Ks. Henryk bywał także w Bielsku-Białej. Kiedy tu ze Lwowa przeprowadził się jego brat Ksawery, lekarz pediatra, odwiedzał go, a Msze św. sprawował w tajemnicy w kościele Trójcy Przenajświętszej. Jak wielką tajemnicą były jego święcenia świadczy fakt, że jego brat dowiedział się, że Henryk jest księdzem dopiero w 1983 r.

- Pozostał wierny Chrystusowi mimo niesprzyjających czasów, aż do końca - mówił ks. Waligóra. - Między nami jest wielu takich ludzi jak św. Walenty - wiernych mimo wszystko.

Relikwiarz św. Walentego z lipnickiej parafii Narodzenia NMP.   Relikwiarz św. Walentego z lipnickiej parafii Narodzenia NMP.
Urszula Rogólska /Foto Gość

Ks. Jacek krótko podzielił się także swoją pracą duszpasterską na Ukrainie. Jego parafia w Haliczu liczy siedem osób, w Jezupolu - dwanaście. 180 km dalej czuwa nad remontem kościoła, który ma zostać otwarty we wrześniu br.

Pomoc materialna i ofiary, które przekazują mu Polacy, służy nie tylko pracom remontowym, ale przede wszystkim pomocy coraz starszym parafianom, zwłaszcza w zakupie leków. Każda pierwsza sobota miesiąca jest z kolei dla nich szczególnym dniem modlitwy za dobroczyńców.

- Duża parafia na Ukrainie to 50, 100 osób. Ktoś zapyta, po co tam być dla tych siedmiu czy dwunastu… Bo tak realizuje się Ewangelię o pasterzu i jednej owcy… - mówił ks. Waligóra.

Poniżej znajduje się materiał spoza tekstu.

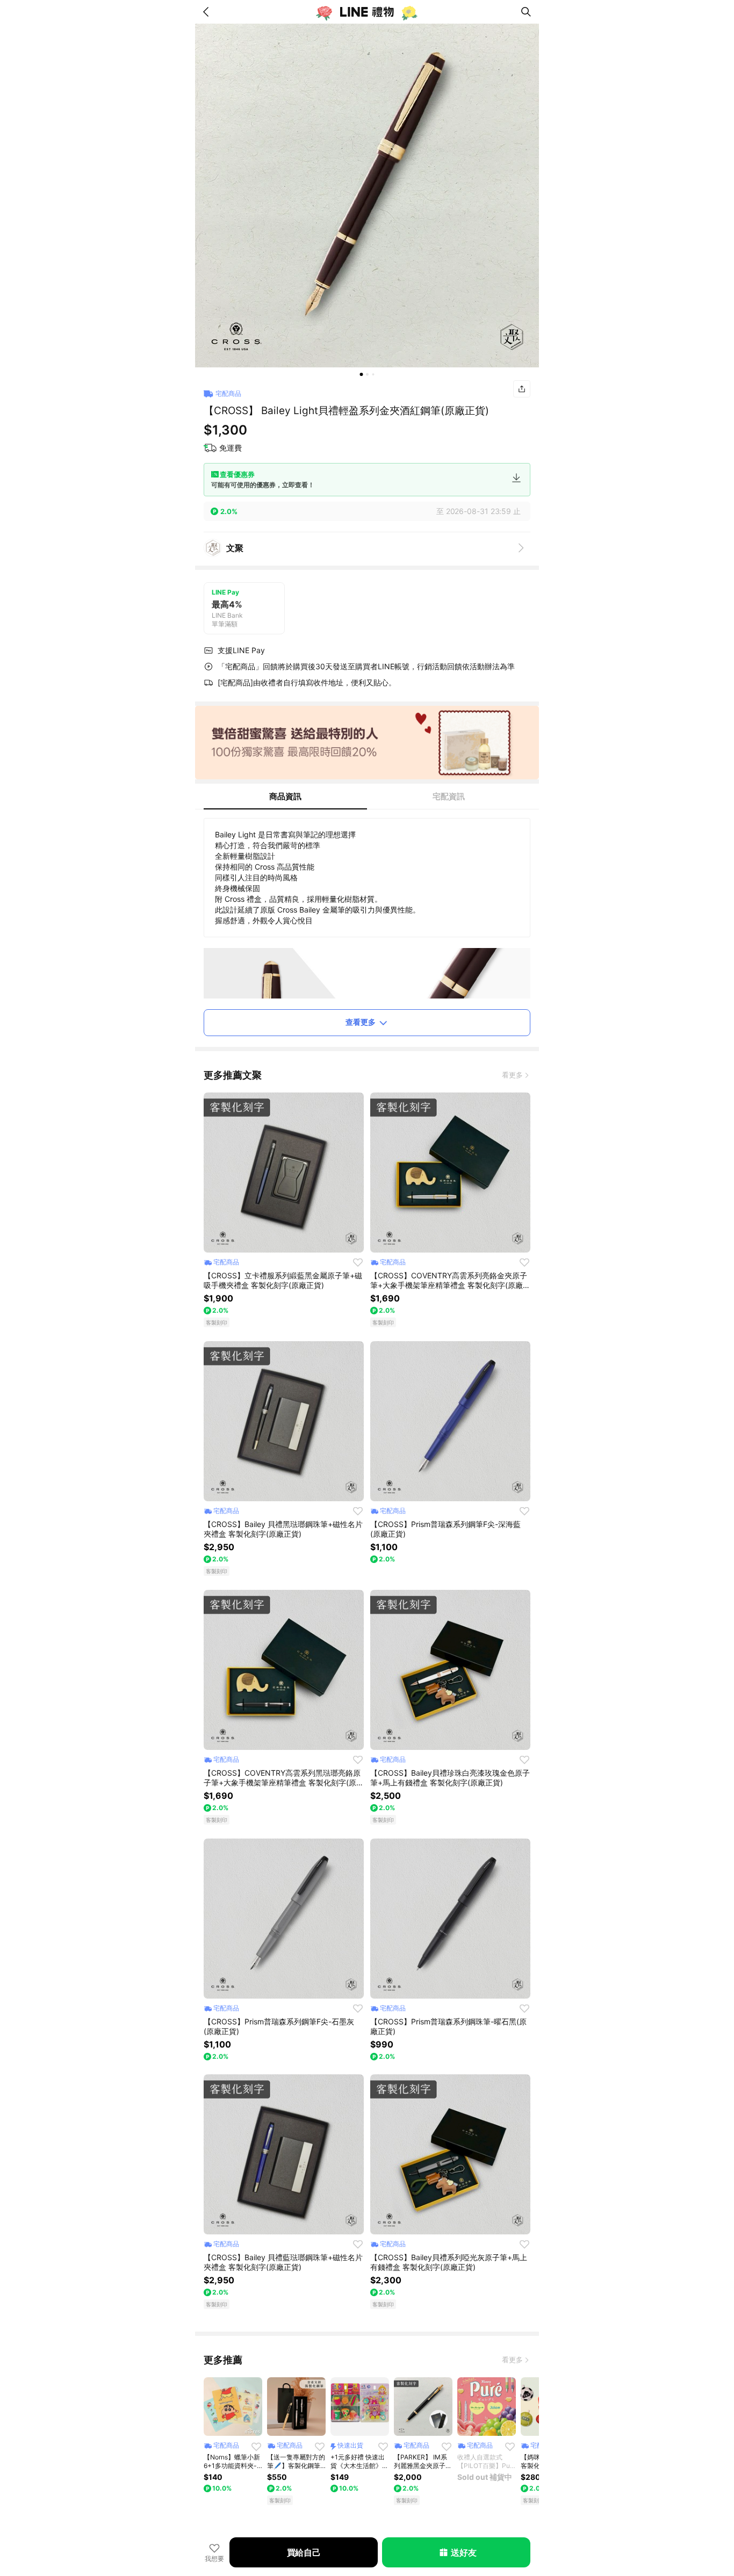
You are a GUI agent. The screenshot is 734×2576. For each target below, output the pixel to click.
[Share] (521, 388)
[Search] (526, 12)
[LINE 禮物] (367, 11)
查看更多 (361, 1021)
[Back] (208, 12)
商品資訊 (285, 796)
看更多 (512, 1074)
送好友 (463, 2552)
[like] (358, 1262)
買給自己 (304, 2552)
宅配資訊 (449, 796)
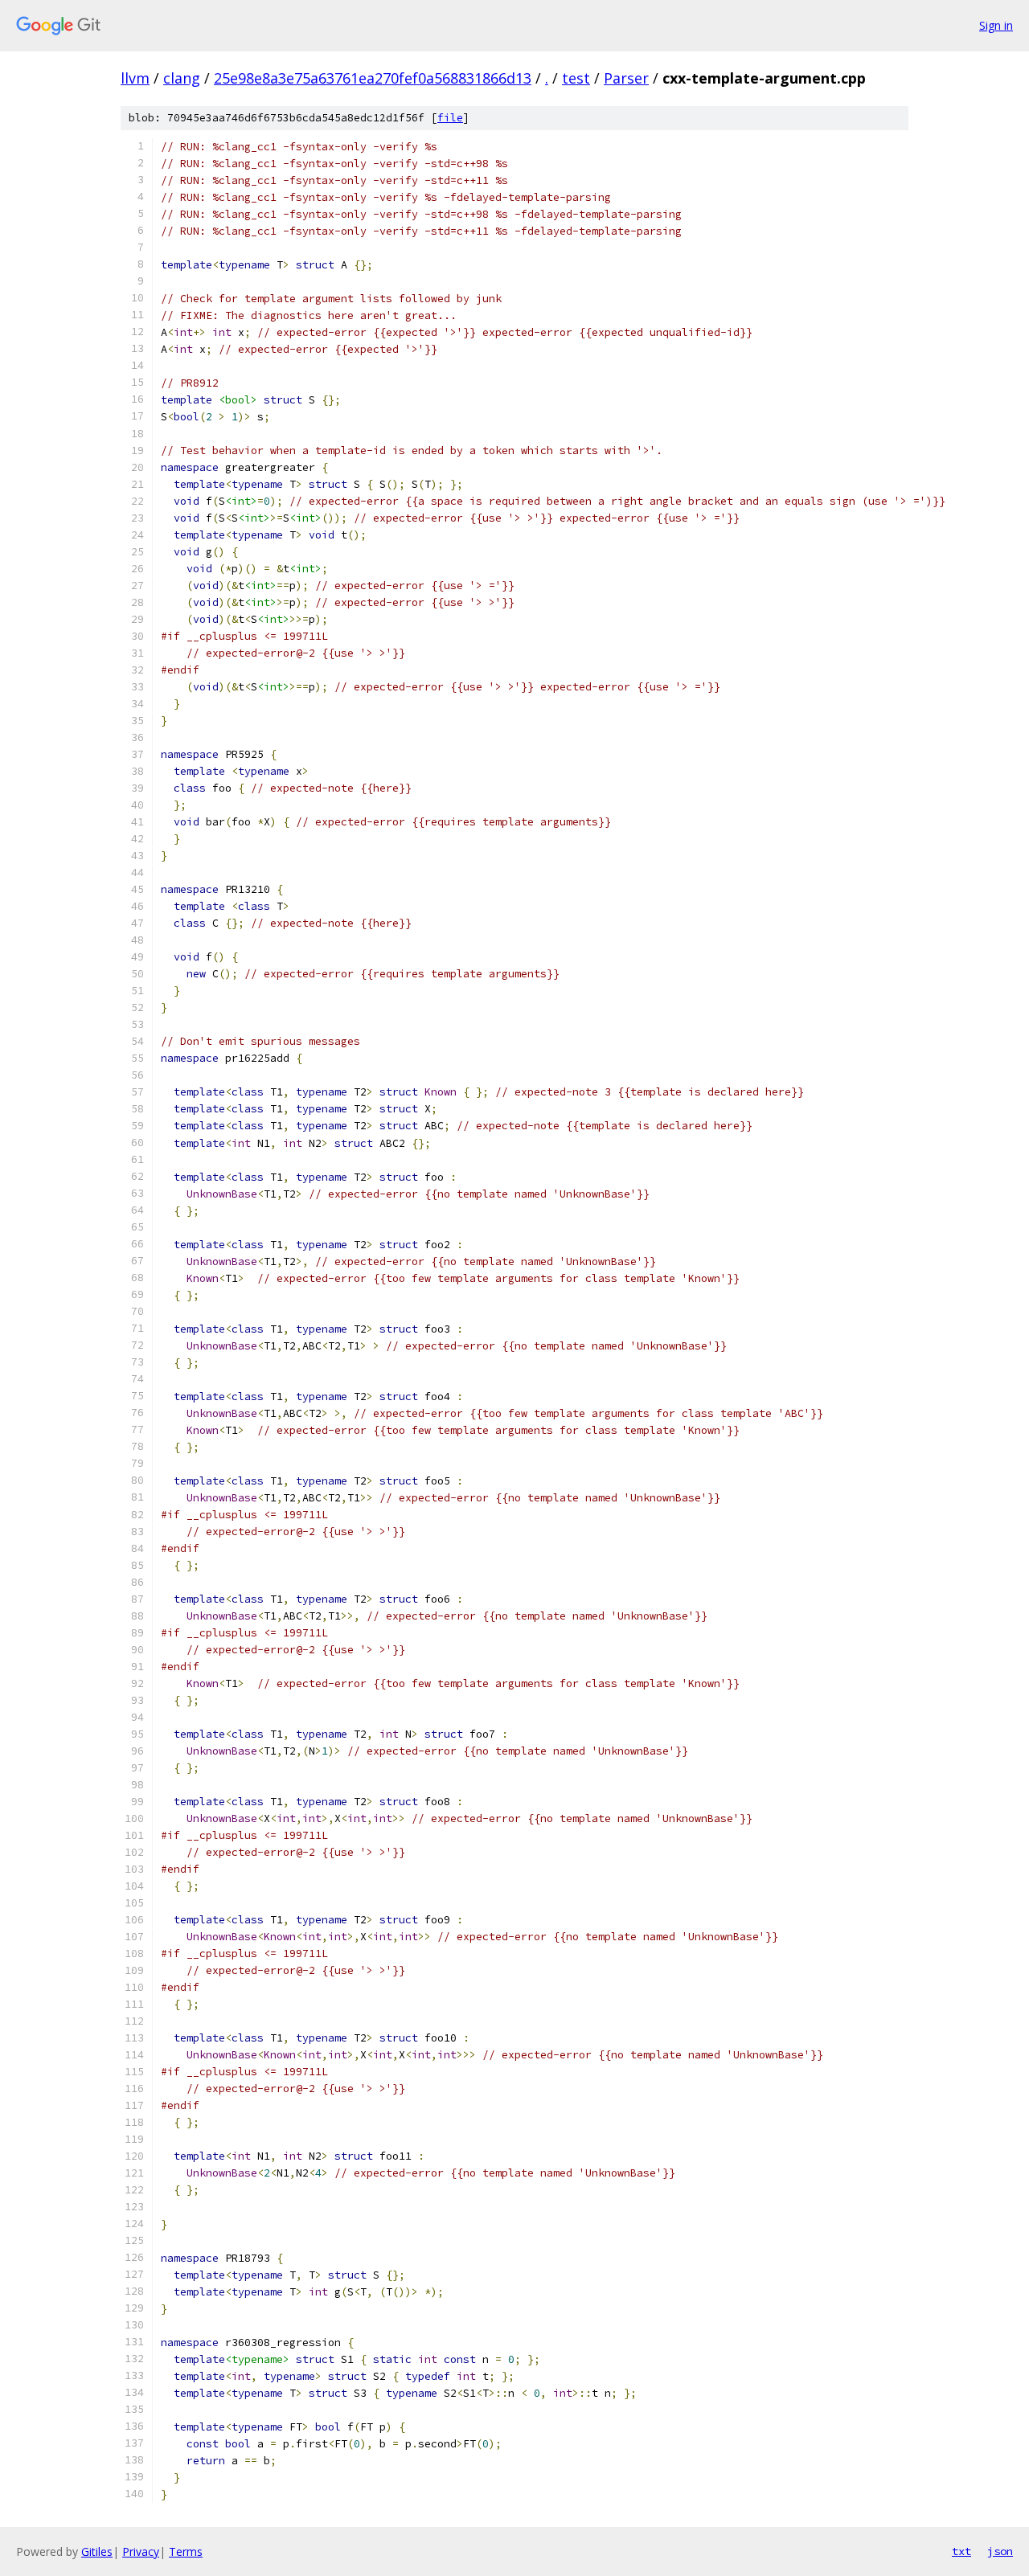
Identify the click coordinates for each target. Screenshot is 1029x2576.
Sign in (996, 25)
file (450, 118)
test (576, 78)
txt (961, 2551)
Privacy (140, 2551)
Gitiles (97, 2551)
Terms (186, 2551)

Podzielił się także tym, jak jego parafianie odbierają obecną sytuację napięcia politycznego i zagrożenia wojną. - Sytuacja jest bardzo trudna i pozostaje nam tylko modlitwa o pokój. Modlimy się o to w naszych kościołach. Osiem lat temu nikt nie wierzył, że coś może się stać, jednak się stało… Ukraina utraciła Krym. Dzisiaj jest strach, nie ma co temu zaprzeczać. Jest strach, ale jest i modlitwa - zakończył ks. Jacek, dodając: - Niech św. Walenty, wasz patron, wyprasza wam potrzebne łaski, a zwłaszcza łaskę prawdziwej, czystej miłości.

Po Mszy św. każdy mógł uczcić obecne w parafii relikwie św. Walentego, ustawione na dedykowanym mu ołtarzu bocznym.